MLB is using HAProxy under the hood and gets the information it needs to re-write the mappings from frontends to backends from the Marathon event bus. Once MLB is installed, you need to locate the public agent it runs on, let's say $PUBLIC_AGENT is the resulting IP. Now, to see the HAProxy MLB has under management in action, visit the URL http://$PUBLIC_AGENT:9090/haproxy?stats and you should see something like the following:

MLB HAProxy idle

In the following we will walk through a manual sequence how to achieve the Blue-Green deployment, however in practice an automated approach is recommended (and pointed out at the end of this section).

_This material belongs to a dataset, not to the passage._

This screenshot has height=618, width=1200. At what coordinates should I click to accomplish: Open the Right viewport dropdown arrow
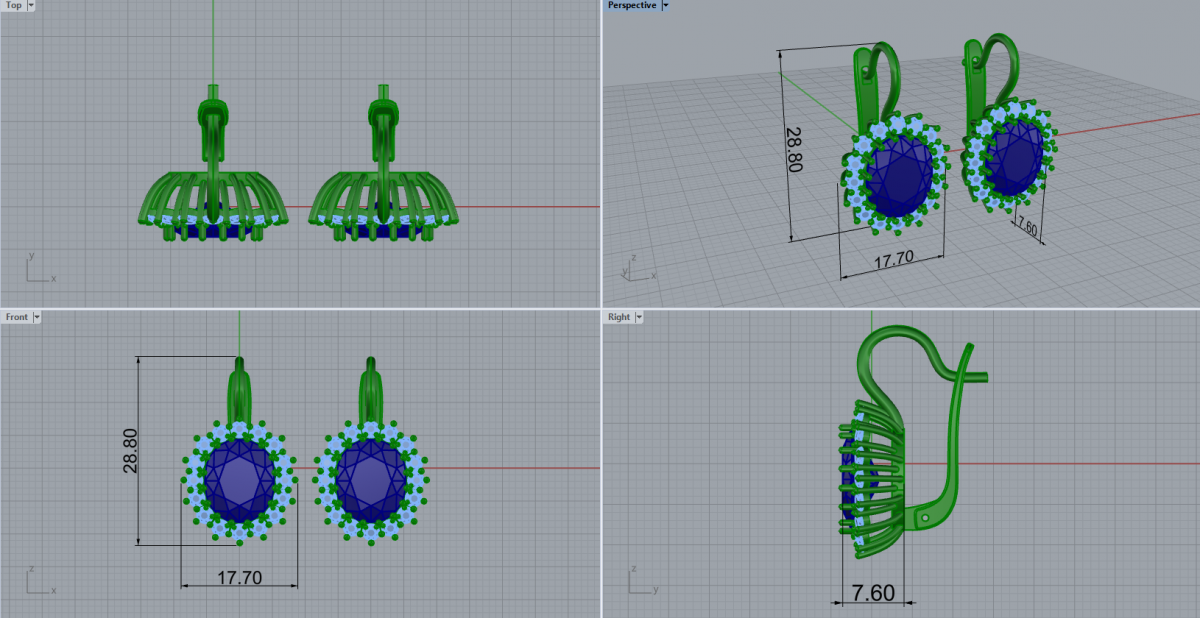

So, let's dive into it. First we set up the blue version of simpleservice via MLB we're using blue.json. In the following is the new section highlighted that has been added to base-health.json to make this happen:

"labels": {
  "HAPROXY_GROUP": "external"
  "HAPROXY_0_PORT": "10080",
  "HAPROXY_0_VHOST": "http://ec2-52-25-126-14.us-west-2.compute.amazonaws.com"
}

The semantics of the added labels from above is as follows:

  • HAPROXY_GROUP is set to expose it on the (edge-routing) MLB we installed in the previous step.
  • HAPROXY_0_PORT defines10080 as the external, public port we want version 0.9 of simpleservice to be available.
  • HAPROXY_0_VHOST is the virtual host to be used for the edge routing, in my case the FQDN of the public agent, see also the MLB docs.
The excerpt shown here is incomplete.